> [Kutipan Teks]

------------------------------------------------------------------------

Ketiga, ketidakhadiran yang bersumber dari sekolah. Sekolah juga dipersepsi oleh peserta didik tidak mendukung terhadap keinginannya. Oleh karena itu, ketidakhadiran mereka di sekolah, dapat juga bersumber dari lingkungan sekolah. Adapun sumber-sumber penyebab ketidakhadiran peserta didik di sekolah yang bersumber dari lingkungan sekolah adalah sebagai berikut:
1 Lokasi sekolah yang tidak menyenangkan. Bisa juga peserta didik menjadi jenuh dan menyebabkan mereka absen sekolah hanya karena di tempat mereka belajar tidak memenuhi kriteria sekolah yang menyenangkan, sekolah adalah tempat berjalannya proses belajar mengajar, hal ini memerlukan motivasi untuk menarik hati peserta didik. Jika sekolahnya tidak menyenangkan, maka kemungkinan mereka enggan untuk belajar di sekolah itu, karena pada umumnya semua peserta didik lebih senang jika proses belajar mengajar di sekolah menggunakan metode joyful learning.
2 Program sekolah yang tidak efektif. Hal ini terjadi karena kurikulum yang di gunakan tidak tepat dalam mendayagunakan program kerja di sekolah. Program sekolah yang tidak tepat bisa saja mempengaruhi tujuan sekolah dan akibatnya seperti ini, peserta didik jadi enggan untuk pergi kesekolah.
3 Terlalu sedikit peserta didik yang masuk. Tidak sedikit di suatu sekolah yang kekurangan pelajar atau peserta didik, hal ini bisa juga berdampak pada peserta didik tersebut. Terkadang ada sekolah yang peserta didiknya melebihi batas maksimum, tetapi mereka jarang masuk sekolah, hal ini berakibat buruk bagi peserta didik yang lain. Karena kemungkinan mereka enggan masuk sekolah karena sedikitnya peserta didik yang masuk.

------------------------------------------------------------------------

(Data penunjuk untuk tangkapan layar)

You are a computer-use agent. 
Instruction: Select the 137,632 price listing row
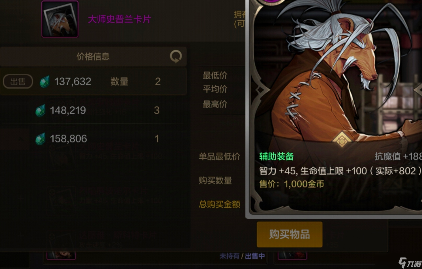tap(93, 81)
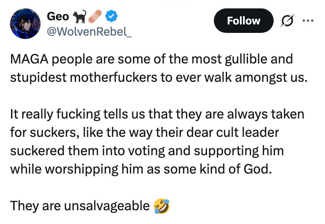Click the text 'They are unsalvageable'
325x224 pixels.
point(80,206)
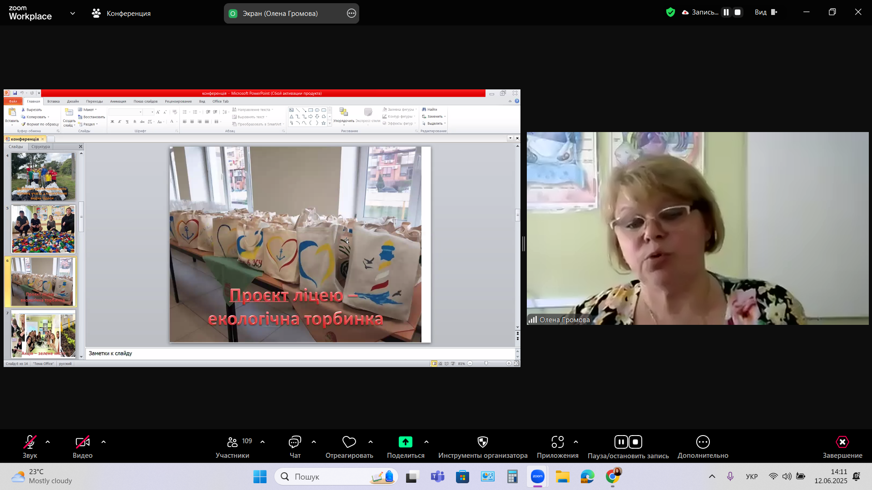Stop the recording using the top bar square
This screenshot has width=872, height=490.
point(738,12)
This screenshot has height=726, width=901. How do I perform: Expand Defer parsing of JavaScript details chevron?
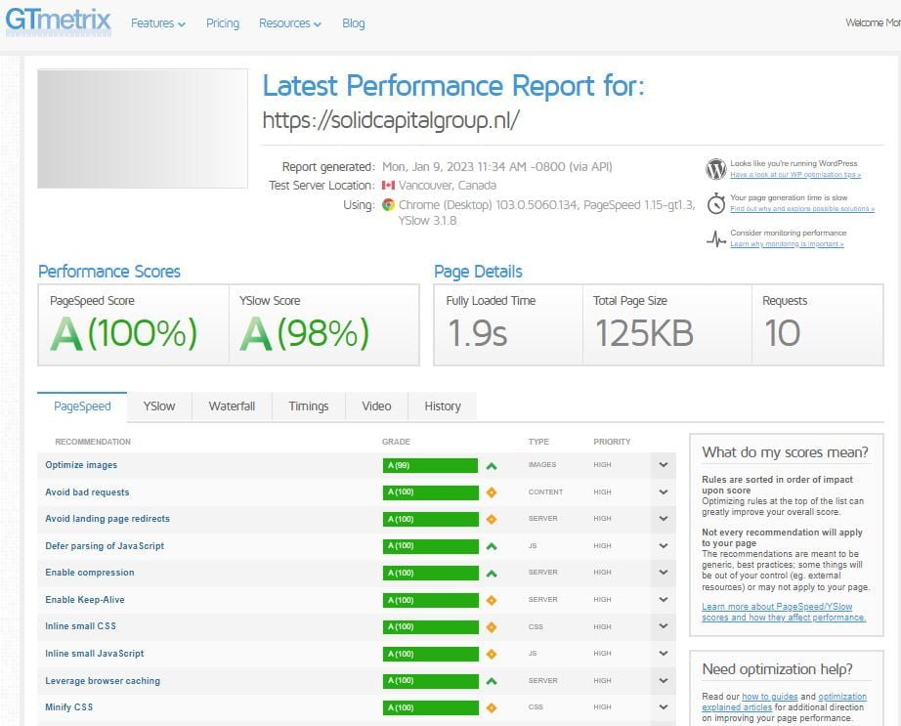point(664,546)
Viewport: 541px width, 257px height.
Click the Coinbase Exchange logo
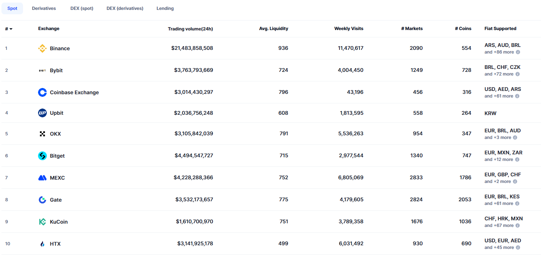42,92
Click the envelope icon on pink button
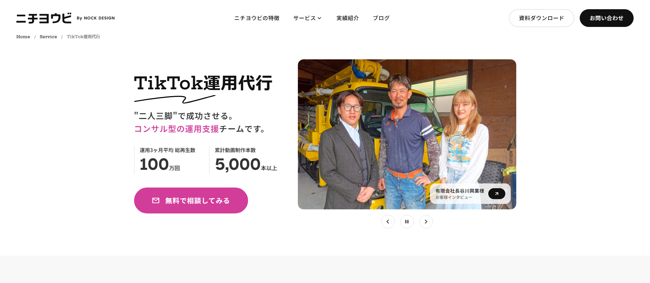Screen dimensions: 650x283 pos(156,200)
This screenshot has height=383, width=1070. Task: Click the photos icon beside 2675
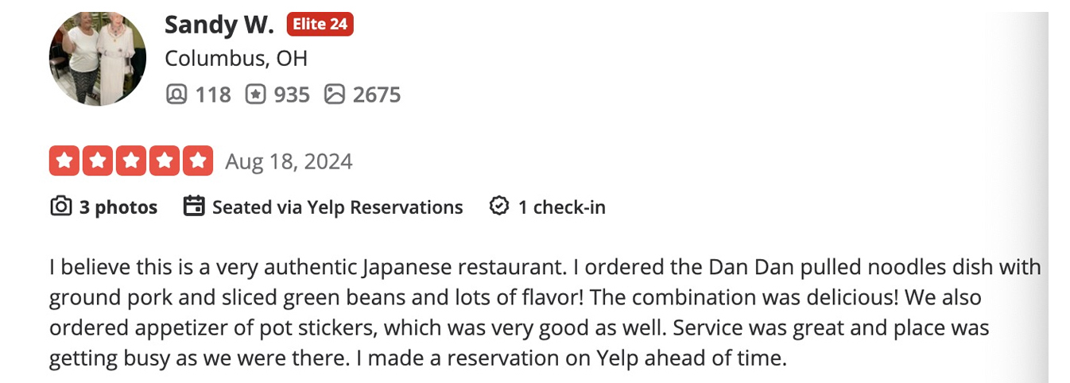pos(335,95)
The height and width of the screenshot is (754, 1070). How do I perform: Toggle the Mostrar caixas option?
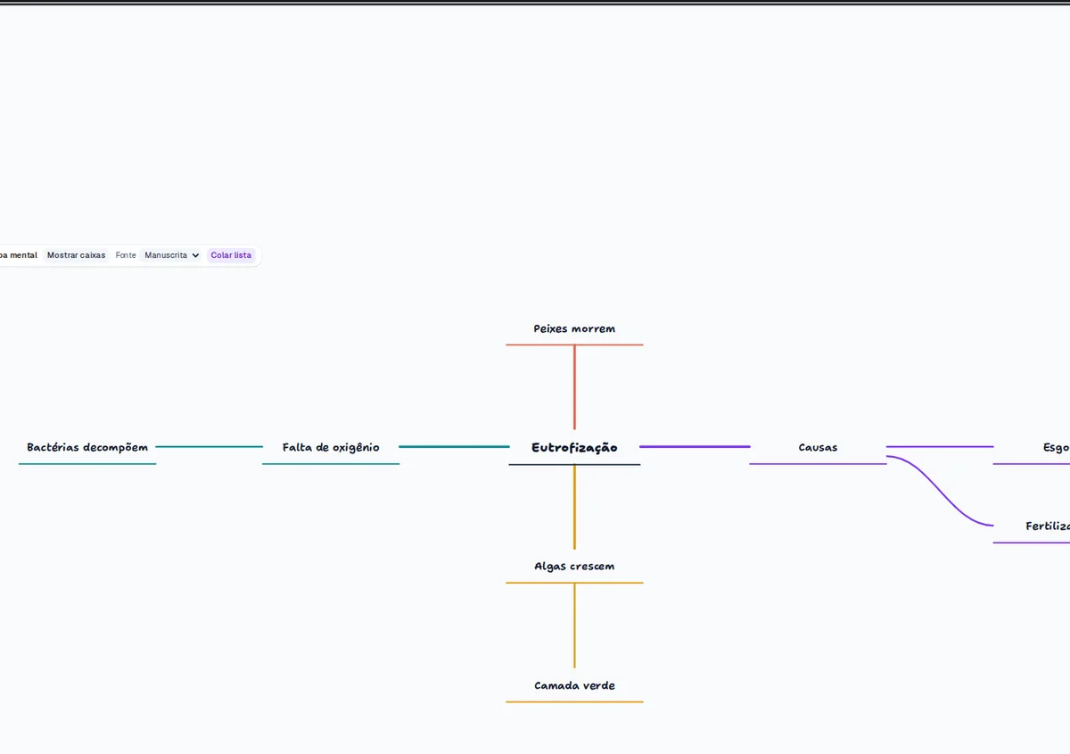pos(76,255)
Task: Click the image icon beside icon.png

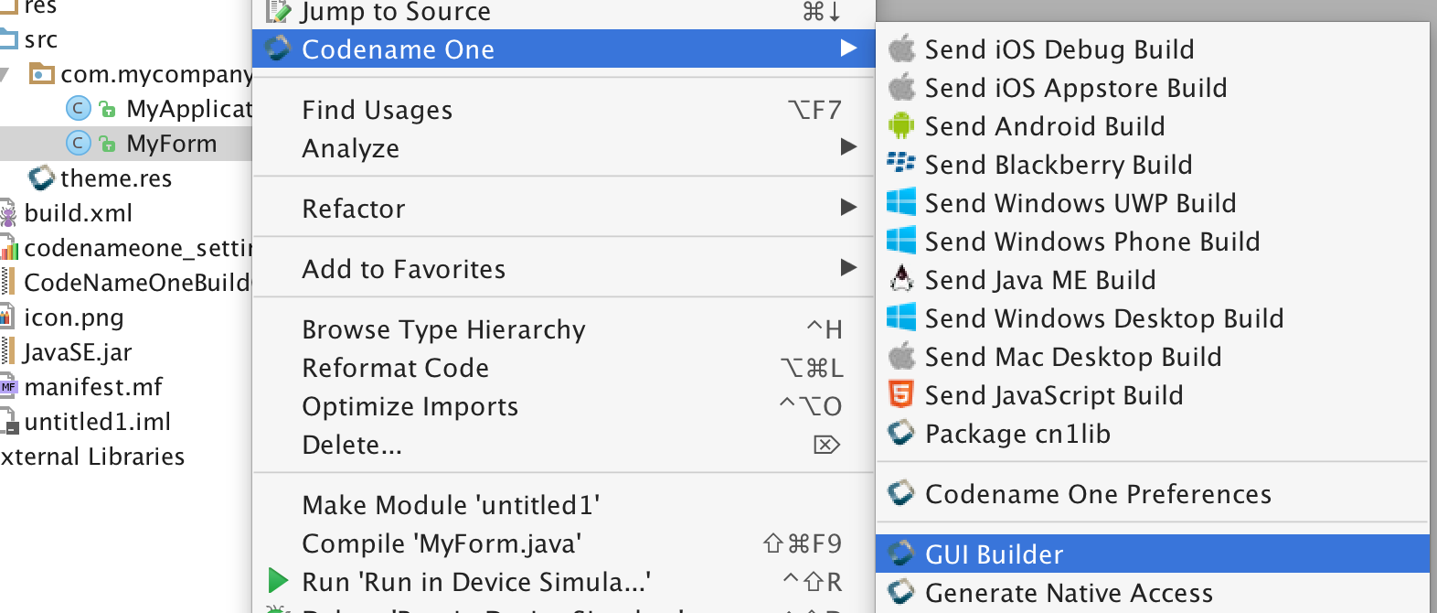Action: click(10, 317)
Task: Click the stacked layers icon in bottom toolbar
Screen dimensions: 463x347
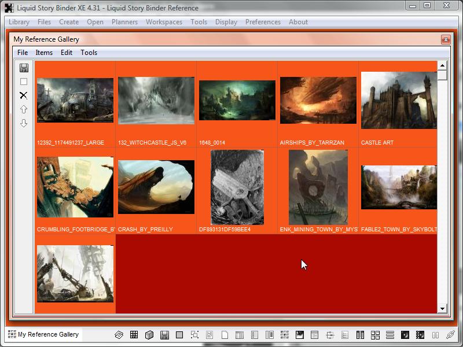Action: coord(119,335)
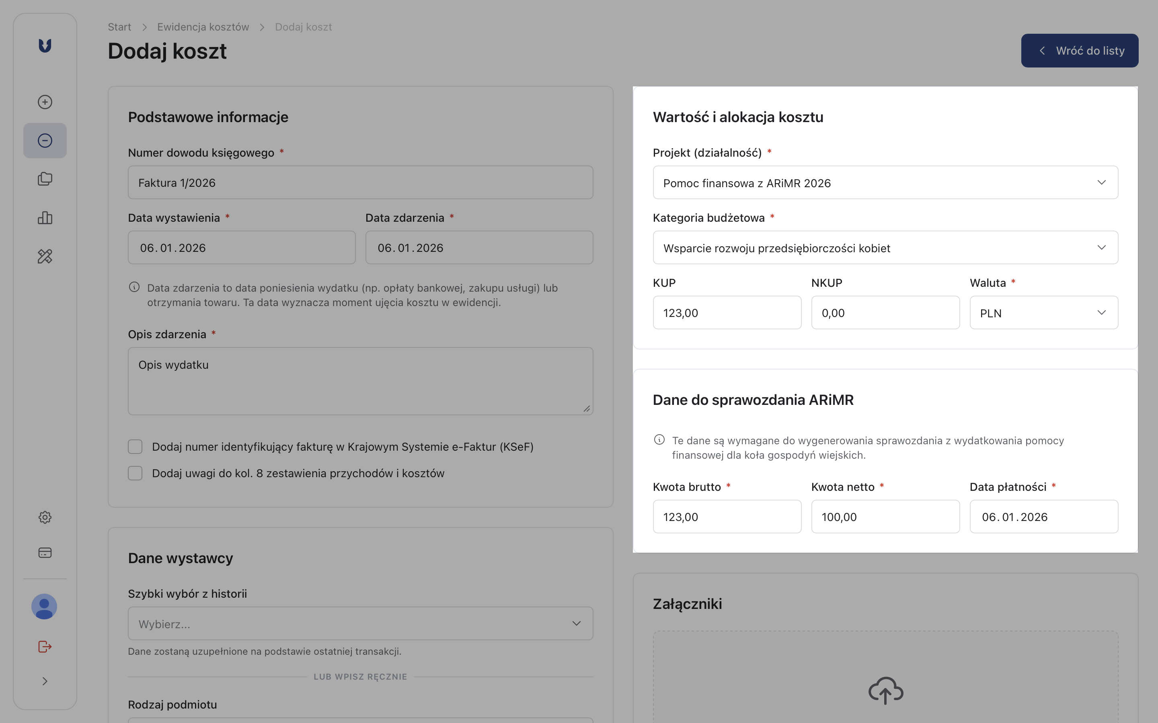This screenshot has height=723, width=1158.
Task: Check the 'Dodaj uwagi do kol. 8' checkbox
Action: 135,473
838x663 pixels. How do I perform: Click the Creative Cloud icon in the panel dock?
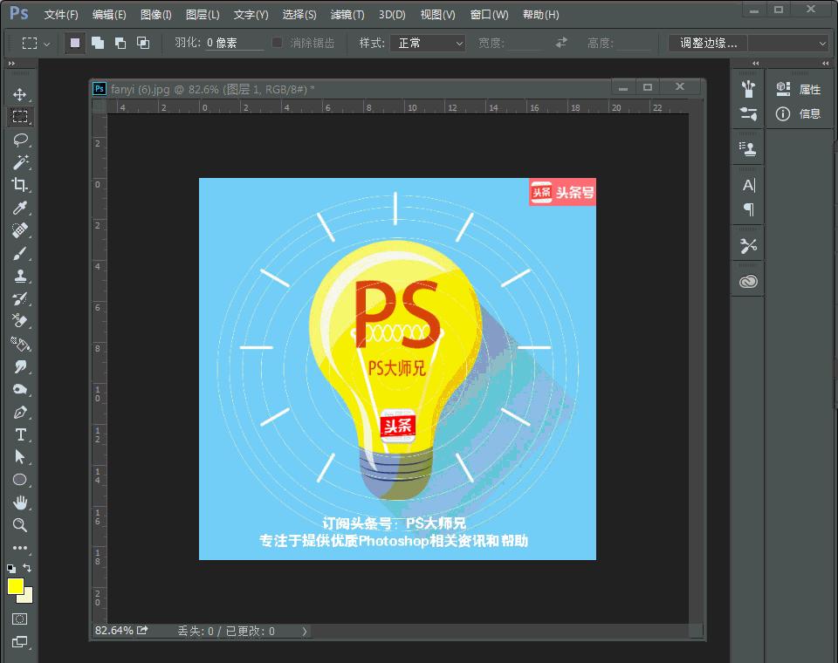(748, 280)
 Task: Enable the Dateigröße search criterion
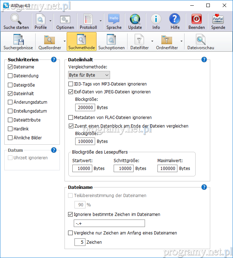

------------------------------------------------------------------------

> [Petunjuk Tugas]
1 – Salin persis bagian kutipan tentang ketidakhadiran peserta didik di antara "2 Program sekolah" dan "untuk pergi kesekolah.", termasuk kedua batas tersebut.
2 – Menurut kutipan tentang ketidakhadiran peserta didik, metode apa yang pada umumnya lebih disukai semua peserta didik dalam proses belajar mengajar di sekolah?

> [Jawaban]
1 –
2 Program sekolah yang tidak efektif. Hal ini terjadi karena kurikulum yang di gunakan tidak tepat dalam mendayagunakan program kerja di sekolah. Program sekolah yang tidak tepat bisa saja mempengaruhi tujuan sekolah dan akibatnya seperti ini, peserta didik jadi enggan untuk pergi kesekolah.

2 – Metode joyful learning.